Just days after his healthcare reforms were halted in Congress, President Barack Obama is calling on Congress to pass his "Buffett Rule," his plan to increase taxes on millionaires. Obama originally proposed his plan last September, but he faced great opposition from House Republicans. His plan still stands little hope of passing, but the Obama administration plans for his proposal to show him as a champion of economic fairness in light of the upcoming April tax filing deadline and as the presidential elections near. The Republicans have already denounced the plan as a political stunt (Kuhnhenn). .

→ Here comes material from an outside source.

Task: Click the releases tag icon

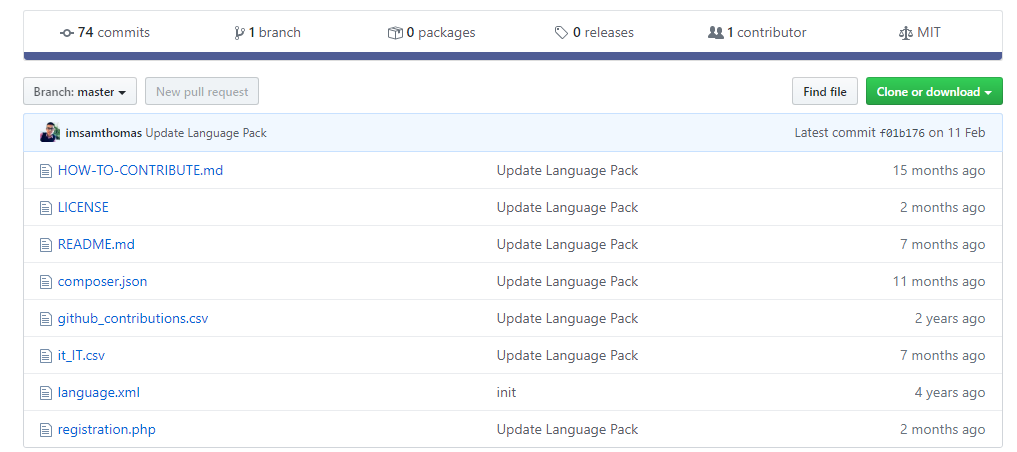Action: coord(562,33)
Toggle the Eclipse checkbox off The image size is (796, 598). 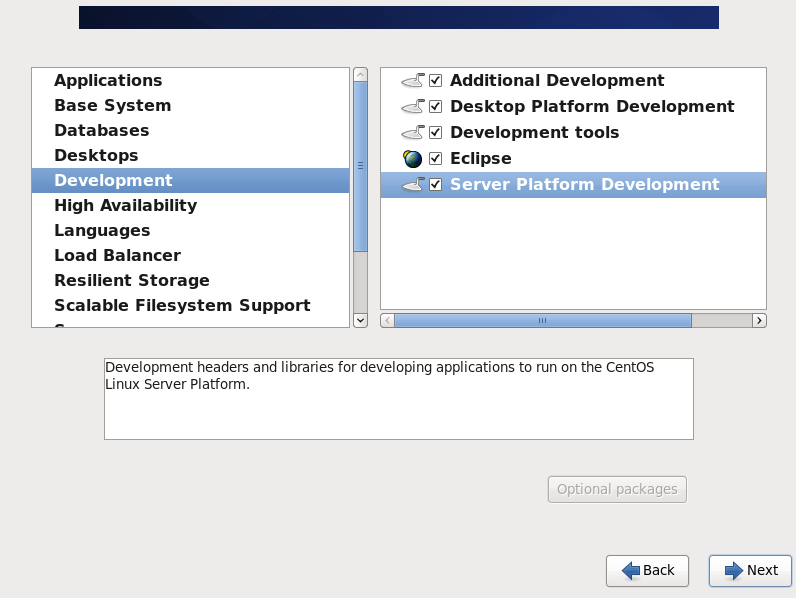click(436, 159)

Under the "Buffett Rule," people earning at least $1 million annually, whether through salary or investments, would be required to pay at least 30 percent of their income in taxes. Currently, many of these wealthy Americans are only paying 15 percent of their income in taxes. Obama also wants to end tax cuts for taxpayers earning more than $250,000. These tax breaks began during President George W. Bush's first term, but they expire this year (Kuhnhenn).
"We don't envy success in this country. We aspire to it," said Obama during his Internet address. "But we also believe that anyone who does well for themselves should do their fair share in return, so that more people have the opportunity to get ahead - not just a few" (Kuhnhenn). .
Obama also encouraged listeners to influence Congress "to stop giving tax breaks to people who don't need them" (Kuhnhenn).
Additionally, the "Buffett Rule" draws attention to another presidential candidate, Mitt Romney, who recently released last year's tax records showing that he only paid 15.4 percent on his income. The top taxpayers paid 35 percent (Kuhnhenn). .
"Today, the wealthiest Americans are paying taxes at one of the lowest rates in 50 years," said Obama. "Warren Buffett is paying a lower rate than his secretary. Meanwhile, over the last 30 years, the tax rates for middle-class families have barely budged" (Kuhnhenn).